CY 2024 OPPS and ASC Final Rule

CY 2024 OPPS and ASC Final Rule

On November 2, The Centers for Medicare and Medicaid Services (CMS) issued the Calendar Year (CY) 2024 Medicare Hospital Outpatient Prospective Payment System (OPPS) and Ambulatory Surgical Center (ASC) Payment System final rule. Despite a higher rate increase than originally proposed, industry groups remain concerned that it is still insufficient to keep pace with rising costs. In addition to the rate change, the rule also adopts the proposed revisions to hospital price transparency requirements and expands access to behavioral health services. Separately, CMS on the same day issued another final rule: Hospital OPPS: Remedy for the 340B-Acquired Drug Payment Policy for Calendar Years 2018-2022. This article includes a recap of key provisions from both rules.

Key Takeaways.png

Payment Rate

Most notably, the final rule increases both the OPPS and ASC payment rates by 3.1%, which is an improvement over the 2.8% increase reflected in the proposed rule. This rate is based on a market basket increase of 3.3%, reduced by 0.2 percentage point for the productivity adjustment. CMS acknowledged concerns raised in public comments that the proposed rate increase was inadequate, but noted that there is a statutory requirement for the outpatient department fee schedule increase factor to equal the inpatient payment system (IPPS) market basket percentage increase factor. Accordingly, the final rule adopted the 3.3% market basket increase that was reflected in the IPPS final rule issued by CMS in August.

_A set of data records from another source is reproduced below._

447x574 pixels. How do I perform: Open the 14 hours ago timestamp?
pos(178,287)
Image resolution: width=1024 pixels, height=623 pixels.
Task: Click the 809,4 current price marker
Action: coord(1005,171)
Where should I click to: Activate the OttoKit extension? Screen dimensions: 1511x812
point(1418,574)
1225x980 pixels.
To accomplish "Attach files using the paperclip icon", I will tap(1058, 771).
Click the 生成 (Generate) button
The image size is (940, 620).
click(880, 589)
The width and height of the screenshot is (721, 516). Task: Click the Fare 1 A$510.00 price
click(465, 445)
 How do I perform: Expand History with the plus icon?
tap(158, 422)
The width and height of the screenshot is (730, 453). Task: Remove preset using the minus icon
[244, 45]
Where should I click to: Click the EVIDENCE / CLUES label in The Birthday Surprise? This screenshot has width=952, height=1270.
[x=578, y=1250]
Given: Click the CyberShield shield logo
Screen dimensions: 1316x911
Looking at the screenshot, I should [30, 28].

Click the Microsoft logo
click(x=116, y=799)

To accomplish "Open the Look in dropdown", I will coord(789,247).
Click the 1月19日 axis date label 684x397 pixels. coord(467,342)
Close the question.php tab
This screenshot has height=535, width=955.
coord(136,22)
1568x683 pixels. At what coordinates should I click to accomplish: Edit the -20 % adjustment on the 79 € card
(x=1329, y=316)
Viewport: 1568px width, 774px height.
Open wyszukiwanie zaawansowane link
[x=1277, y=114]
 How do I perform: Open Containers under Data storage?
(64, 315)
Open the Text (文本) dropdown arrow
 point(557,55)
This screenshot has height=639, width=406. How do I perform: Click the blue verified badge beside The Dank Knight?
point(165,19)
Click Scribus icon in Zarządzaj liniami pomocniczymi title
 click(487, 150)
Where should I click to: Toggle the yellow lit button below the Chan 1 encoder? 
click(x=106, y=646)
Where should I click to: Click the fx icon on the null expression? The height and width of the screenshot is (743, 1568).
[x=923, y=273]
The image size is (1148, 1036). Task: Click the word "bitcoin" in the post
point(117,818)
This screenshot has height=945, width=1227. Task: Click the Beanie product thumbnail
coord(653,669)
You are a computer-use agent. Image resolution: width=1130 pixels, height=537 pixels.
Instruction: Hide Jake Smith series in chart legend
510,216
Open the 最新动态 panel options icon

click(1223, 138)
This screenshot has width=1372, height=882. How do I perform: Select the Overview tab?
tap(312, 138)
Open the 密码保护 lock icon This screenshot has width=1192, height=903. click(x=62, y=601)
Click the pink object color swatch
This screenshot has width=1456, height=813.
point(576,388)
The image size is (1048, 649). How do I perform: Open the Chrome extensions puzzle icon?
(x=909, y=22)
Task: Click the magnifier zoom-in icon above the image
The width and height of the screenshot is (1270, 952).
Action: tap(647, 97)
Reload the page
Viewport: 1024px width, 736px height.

The payment rate will be reduced by 2% for hospitals and ASCs that fail to comply with applicable outpatient quality reporting (OQR) requirements. Accordingly, the OPPS conversion factor for 2024 is $87.382 (or $85.687 for hospitals that fail to meet OQR requirements), and the ASC conversion factor is $53.413 (or $52.476 for ASCs that do not meet the quality reporting requirements). CMS estimates that total payments to OPPS providers (inclusive of beneficiary cost-sharing and estimated changes in enrollment, utilization, and case mix) will increase by approximately $6 billion over CY 2023, while ASC payments are expected to increase by $207 million.

As a result of the OPPS rate increase and other budget neutrality adjustments, CMS estimates that urban hospitals will see an increase in payments of around 3.2% while rural hospitals will experience a 4.2% increase. Nonteaching hospitals are expected to yield a 3.9% increase, while minor teaching hospitals and major teaching hospitals are anticipated to experience 3.5% and 2.4% increases, respectively.

CMS estimates that surgical specialties will experience varying levels of payment fluctuations as a result of the ASC provisions in the final rule, ranging from an 11% decrease for nervous system procedures to an 8% increase for GI services. The anticipated decrease in payments for nervous system procedures relates primarily to an expected shift in utilization from an existing high-cost neurostimulator procedure (CPT code 63685) to a new procedure with a lower cost (CPT code 64596). Other specialties are expected to see increases based on the combined effect of the higher conversion factor, new technologies, and changes in payment policy. Policy changes include the creation of an additional Intraocular Procedures level, resulting in a six-level structure, which impacts the expected increase in overall payments for the eye specialty.

Chart 1-ASC Change by Specialty.png

Sequestration Impact

It should be noted that the payment rates reflected in the OPPS/ASC final rule are prior to any reduction for sequestration. A 2% Medicare sequestration cut stems from a 2011 law that required across-the-board spending cuts for the federal government from fiscal year (FY) 2013 to FY 2030. Under this law, Medicare cuts cannot exceed 2%. The sequestration adjustment only applies to the portion of the payment made by Medicare and excludes the patient share. Subsequent legislation suspended the application of sequestration to Medicare to provide relief to providers during the COVID-19 pandemic; however, the full 2% sequestration will be in force for 2024 and continue through FY 2032.

In addition to sequestration, the Statutory Pay-As-You Go Act (PAYGO) enacted in 2010 requires spending cuts across the federal government if legislation enacted in a year results in an increase in projected budget deficits. To date, the PAYGO sequestration has never been triggered, and the Consolidated Appropriations Act, 2023 postpones these spending cuts until at least 2026. However, PAYGO sequestration, including a 4% reduction to Medicare payments, could be triggered in early 2026 unless legislative action is taken before then. However, neither the Budget Control Act nor the Statutory PAYGO Act include explicit directions as to how the two sequesters would be implemented together.

Changes to IPO & ASC Covered Procedures Lists

No services will be removed from the Inpatient Only (IPO) list for 2024. However, nine services for which codes were newly created for 2024 were added to the IPO list, as proposed, since it was determined that they require a hospital inpatient admission or stay. One additional code (0646T) that is currently designated as not payable by Medicare was added to the IPO list as a covered service.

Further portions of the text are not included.